Some strange comments upthread about The Holy Mountain feeling like the product of drug-related psychosis. I've never had that vibe at all; Jodorowsky's never been a drug or alcohol user, either.
Also: anyone who's read Mount Analogue and watched The Holy Mountain will know that suggesting the latter is "based on" the former stretches the phrase to breaking point. Mount Analogue is a fine little adventure story with a divertingly weird 'spiritual' aspect to it, but really the film owes no more to it than the idea of rounding up some people to climb a mountain, which it doesn't really begin to do until halfway through.
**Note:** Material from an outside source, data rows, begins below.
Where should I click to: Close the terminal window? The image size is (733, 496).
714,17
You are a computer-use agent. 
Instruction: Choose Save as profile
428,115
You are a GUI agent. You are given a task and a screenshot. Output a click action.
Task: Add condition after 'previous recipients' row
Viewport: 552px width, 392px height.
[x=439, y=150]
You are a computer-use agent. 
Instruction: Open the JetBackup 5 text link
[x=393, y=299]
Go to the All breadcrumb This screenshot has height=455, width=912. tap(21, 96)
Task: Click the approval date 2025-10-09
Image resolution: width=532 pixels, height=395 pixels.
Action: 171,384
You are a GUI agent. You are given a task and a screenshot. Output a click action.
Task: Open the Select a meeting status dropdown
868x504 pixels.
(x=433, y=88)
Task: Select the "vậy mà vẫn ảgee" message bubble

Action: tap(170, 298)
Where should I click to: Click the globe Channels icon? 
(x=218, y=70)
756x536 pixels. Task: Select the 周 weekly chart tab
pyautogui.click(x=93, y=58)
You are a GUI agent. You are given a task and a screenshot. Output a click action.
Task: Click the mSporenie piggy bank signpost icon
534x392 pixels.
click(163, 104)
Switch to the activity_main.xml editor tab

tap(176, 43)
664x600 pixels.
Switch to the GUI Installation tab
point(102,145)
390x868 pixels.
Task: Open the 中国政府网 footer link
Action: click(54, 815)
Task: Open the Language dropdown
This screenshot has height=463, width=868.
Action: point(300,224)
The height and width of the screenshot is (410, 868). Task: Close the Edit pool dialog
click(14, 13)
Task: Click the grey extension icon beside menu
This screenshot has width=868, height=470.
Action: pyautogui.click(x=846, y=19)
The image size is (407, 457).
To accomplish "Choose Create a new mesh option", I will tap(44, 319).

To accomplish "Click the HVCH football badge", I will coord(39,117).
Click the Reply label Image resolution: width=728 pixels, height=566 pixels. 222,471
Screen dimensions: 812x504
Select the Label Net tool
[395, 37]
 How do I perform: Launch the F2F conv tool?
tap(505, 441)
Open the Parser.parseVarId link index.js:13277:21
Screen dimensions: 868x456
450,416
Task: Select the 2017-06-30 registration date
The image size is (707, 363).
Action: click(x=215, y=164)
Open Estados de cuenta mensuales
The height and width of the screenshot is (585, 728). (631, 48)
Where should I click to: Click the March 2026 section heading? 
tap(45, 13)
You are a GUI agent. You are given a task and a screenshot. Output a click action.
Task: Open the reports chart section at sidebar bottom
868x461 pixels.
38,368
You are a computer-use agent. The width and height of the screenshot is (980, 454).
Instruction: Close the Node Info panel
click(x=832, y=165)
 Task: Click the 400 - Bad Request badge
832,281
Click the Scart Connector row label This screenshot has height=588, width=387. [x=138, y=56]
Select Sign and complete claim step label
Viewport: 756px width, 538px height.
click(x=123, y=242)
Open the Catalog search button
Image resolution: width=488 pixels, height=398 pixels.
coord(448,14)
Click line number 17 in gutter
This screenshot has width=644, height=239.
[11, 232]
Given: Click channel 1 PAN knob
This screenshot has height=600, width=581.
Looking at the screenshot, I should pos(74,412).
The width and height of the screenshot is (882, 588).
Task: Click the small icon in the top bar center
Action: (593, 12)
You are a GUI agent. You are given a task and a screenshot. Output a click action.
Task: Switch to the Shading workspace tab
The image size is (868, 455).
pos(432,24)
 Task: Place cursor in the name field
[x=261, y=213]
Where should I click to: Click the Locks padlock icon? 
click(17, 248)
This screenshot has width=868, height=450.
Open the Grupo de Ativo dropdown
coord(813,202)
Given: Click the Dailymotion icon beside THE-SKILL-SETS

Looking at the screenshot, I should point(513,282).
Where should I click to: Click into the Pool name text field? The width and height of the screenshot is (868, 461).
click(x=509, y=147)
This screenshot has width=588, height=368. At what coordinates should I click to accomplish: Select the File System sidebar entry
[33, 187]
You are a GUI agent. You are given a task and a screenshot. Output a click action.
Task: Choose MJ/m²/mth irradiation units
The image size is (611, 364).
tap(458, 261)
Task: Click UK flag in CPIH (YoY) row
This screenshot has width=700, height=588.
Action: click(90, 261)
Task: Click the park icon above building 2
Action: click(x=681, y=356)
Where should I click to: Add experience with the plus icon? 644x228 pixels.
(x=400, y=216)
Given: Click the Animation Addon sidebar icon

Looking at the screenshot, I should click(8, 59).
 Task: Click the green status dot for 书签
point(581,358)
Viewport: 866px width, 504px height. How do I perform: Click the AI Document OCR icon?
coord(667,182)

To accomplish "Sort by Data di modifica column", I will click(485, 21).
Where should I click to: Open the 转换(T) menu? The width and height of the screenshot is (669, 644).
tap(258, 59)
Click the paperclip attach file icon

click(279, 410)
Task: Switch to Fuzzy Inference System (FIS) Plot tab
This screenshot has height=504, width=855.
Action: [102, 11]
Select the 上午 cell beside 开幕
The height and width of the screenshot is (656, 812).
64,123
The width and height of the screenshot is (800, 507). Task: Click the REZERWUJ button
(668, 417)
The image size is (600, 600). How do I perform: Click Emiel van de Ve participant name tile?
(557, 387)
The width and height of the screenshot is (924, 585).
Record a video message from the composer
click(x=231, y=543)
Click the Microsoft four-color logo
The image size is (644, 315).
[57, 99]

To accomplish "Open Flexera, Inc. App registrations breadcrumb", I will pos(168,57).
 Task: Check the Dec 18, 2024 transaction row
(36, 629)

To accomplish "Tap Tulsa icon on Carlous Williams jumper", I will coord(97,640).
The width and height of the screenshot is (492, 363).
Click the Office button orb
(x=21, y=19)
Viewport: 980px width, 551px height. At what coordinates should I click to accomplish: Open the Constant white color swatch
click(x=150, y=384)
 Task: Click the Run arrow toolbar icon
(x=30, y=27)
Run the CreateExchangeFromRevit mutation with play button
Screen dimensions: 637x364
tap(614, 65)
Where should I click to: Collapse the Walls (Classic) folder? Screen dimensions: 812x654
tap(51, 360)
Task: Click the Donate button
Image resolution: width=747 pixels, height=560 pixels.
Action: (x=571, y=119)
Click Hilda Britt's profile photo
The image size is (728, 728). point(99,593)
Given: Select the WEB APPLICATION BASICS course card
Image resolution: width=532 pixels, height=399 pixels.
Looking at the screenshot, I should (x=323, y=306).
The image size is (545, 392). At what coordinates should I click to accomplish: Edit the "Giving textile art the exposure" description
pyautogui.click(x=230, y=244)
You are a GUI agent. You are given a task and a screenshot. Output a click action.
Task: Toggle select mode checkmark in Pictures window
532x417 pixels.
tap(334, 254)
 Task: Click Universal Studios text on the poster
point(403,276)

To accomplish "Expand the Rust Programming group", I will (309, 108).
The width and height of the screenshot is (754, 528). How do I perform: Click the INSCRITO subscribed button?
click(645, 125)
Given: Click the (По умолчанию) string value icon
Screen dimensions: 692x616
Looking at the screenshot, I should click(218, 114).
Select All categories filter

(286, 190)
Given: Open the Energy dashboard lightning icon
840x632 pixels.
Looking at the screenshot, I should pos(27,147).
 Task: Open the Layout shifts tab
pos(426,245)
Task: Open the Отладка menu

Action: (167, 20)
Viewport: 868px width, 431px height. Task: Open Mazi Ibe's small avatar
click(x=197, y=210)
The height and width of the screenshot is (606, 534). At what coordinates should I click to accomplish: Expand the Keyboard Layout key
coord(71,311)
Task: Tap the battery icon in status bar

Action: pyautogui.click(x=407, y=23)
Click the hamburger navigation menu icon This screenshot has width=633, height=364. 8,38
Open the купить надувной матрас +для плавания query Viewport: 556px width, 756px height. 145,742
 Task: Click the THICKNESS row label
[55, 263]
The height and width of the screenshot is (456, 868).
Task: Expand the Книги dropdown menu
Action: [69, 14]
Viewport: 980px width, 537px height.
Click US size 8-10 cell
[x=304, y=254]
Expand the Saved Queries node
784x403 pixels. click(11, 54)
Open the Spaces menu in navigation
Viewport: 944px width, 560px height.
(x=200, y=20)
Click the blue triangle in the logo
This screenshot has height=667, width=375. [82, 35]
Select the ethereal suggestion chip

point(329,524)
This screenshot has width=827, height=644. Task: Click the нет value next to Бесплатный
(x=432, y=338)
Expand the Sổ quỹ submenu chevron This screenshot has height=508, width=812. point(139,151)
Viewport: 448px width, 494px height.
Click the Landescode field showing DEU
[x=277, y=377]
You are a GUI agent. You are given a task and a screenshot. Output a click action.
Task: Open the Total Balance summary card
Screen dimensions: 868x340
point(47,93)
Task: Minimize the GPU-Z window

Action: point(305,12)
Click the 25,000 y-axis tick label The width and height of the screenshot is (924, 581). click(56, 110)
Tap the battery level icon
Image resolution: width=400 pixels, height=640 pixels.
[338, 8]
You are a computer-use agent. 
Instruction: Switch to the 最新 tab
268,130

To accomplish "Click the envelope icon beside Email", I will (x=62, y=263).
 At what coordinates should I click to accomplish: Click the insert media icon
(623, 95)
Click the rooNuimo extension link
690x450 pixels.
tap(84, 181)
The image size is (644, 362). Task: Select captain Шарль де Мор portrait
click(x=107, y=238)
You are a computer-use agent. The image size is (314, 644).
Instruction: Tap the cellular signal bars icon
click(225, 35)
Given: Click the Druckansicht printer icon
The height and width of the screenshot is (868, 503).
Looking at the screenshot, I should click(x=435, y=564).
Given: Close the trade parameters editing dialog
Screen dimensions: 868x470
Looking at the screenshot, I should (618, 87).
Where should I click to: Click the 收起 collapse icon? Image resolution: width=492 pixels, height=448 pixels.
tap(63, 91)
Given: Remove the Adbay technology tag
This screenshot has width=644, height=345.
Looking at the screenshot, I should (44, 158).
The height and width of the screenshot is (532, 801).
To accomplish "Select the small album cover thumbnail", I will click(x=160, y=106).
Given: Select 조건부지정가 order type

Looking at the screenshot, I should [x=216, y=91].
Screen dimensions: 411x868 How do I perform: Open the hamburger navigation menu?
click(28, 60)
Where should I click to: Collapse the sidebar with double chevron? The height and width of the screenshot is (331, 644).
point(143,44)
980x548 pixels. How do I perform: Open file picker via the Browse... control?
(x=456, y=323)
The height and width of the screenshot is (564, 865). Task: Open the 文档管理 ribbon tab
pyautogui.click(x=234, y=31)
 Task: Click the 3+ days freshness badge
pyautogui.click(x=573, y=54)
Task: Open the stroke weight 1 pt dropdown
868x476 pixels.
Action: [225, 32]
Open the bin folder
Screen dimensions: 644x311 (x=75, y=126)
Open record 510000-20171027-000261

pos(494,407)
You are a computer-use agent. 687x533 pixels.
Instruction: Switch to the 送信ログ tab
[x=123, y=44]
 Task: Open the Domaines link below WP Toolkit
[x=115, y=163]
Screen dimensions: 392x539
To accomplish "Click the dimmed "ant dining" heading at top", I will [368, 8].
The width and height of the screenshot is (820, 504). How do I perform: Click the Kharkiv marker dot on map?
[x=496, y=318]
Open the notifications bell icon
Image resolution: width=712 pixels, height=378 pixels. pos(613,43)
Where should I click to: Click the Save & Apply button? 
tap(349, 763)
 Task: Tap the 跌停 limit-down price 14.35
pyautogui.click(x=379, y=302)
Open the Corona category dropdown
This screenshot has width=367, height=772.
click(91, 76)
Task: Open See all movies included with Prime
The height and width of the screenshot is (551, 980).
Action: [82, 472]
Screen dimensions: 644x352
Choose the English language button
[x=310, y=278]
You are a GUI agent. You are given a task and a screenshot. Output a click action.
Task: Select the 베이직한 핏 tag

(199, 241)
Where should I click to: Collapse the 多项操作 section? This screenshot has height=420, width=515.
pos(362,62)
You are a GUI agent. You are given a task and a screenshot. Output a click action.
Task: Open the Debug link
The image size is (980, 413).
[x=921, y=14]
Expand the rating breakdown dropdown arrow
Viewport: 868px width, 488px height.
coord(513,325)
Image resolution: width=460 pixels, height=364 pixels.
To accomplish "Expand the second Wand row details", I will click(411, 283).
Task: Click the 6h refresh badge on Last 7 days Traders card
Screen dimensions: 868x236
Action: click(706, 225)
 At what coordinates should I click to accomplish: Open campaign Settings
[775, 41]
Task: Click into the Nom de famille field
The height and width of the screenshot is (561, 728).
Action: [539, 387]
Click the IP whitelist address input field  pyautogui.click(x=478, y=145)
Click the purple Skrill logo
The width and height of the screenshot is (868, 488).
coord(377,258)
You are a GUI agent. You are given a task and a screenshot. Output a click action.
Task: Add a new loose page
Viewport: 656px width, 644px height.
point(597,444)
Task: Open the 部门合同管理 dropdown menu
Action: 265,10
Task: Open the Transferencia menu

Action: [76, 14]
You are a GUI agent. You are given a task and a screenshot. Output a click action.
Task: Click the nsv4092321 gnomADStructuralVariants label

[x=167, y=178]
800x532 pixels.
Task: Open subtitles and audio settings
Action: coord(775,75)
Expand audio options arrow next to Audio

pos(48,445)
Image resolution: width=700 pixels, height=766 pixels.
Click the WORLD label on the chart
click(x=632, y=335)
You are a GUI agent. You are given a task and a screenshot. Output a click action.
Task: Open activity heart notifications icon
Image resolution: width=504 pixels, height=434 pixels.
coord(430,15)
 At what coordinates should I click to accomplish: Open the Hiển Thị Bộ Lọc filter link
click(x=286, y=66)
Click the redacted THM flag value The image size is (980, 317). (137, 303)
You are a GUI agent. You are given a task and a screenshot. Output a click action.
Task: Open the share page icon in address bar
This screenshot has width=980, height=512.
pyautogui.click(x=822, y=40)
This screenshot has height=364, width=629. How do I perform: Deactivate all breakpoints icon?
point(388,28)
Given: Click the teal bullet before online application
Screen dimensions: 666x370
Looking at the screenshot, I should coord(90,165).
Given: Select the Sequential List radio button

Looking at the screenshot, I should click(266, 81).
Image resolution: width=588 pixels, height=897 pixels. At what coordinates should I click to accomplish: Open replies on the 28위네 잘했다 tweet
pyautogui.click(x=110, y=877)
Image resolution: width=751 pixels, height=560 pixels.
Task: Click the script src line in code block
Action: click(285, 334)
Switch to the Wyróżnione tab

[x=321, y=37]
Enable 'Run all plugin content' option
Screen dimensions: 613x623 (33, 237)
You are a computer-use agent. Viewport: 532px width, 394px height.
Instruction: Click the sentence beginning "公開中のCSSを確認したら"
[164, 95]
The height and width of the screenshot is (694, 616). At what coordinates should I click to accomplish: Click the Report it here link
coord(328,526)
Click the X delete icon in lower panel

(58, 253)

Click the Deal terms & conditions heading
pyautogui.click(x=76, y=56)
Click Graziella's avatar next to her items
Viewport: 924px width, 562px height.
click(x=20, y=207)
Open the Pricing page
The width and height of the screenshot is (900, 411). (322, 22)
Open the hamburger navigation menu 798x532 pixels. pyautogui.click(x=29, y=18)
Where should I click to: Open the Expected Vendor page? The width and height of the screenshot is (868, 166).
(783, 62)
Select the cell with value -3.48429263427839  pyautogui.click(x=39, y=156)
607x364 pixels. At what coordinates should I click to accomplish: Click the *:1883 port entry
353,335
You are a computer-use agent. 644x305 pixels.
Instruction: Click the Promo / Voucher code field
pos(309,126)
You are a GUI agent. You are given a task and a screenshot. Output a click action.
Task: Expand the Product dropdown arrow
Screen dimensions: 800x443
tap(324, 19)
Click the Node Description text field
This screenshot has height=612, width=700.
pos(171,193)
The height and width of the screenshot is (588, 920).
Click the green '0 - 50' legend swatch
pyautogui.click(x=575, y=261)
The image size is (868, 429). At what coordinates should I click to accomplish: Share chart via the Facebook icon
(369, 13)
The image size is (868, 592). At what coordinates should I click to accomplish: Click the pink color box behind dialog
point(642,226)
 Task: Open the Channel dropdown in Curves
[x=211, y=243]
Perhaps it's partly down to the translation, but I didn't find Mount Analogue that great a novel, I have to say. It doesn't yield much: there's almost a sense of given superiority that Daumal/his main protagonist is on such an important quest that he doesn't have to open it up, or the experiences that led to it, for plebs like us. I think the Gurdjieff influence did him no favours at all; its kind-of-prequel, A Night Of Serious Drinking, is fist-chewingly awful for the most part. He's going for Swiftian satire in that one, but he's hopelessly out of his depth: his starting point seems to be unstated esoteric ideas, so what you're left with – again, only more so – is an unexplained sense of superiority bordering on adolescent misanthropy. And you don't want misanthropy from your spiritual questers, now, do you?
It's a shame, cause I was really looking forward to reading them, on the grounds that I've discovered lots of fascinating stuff through Jodorowsky interviews, DVD commentaries and the like – mainly things you tend not to come across in Anglophone culture.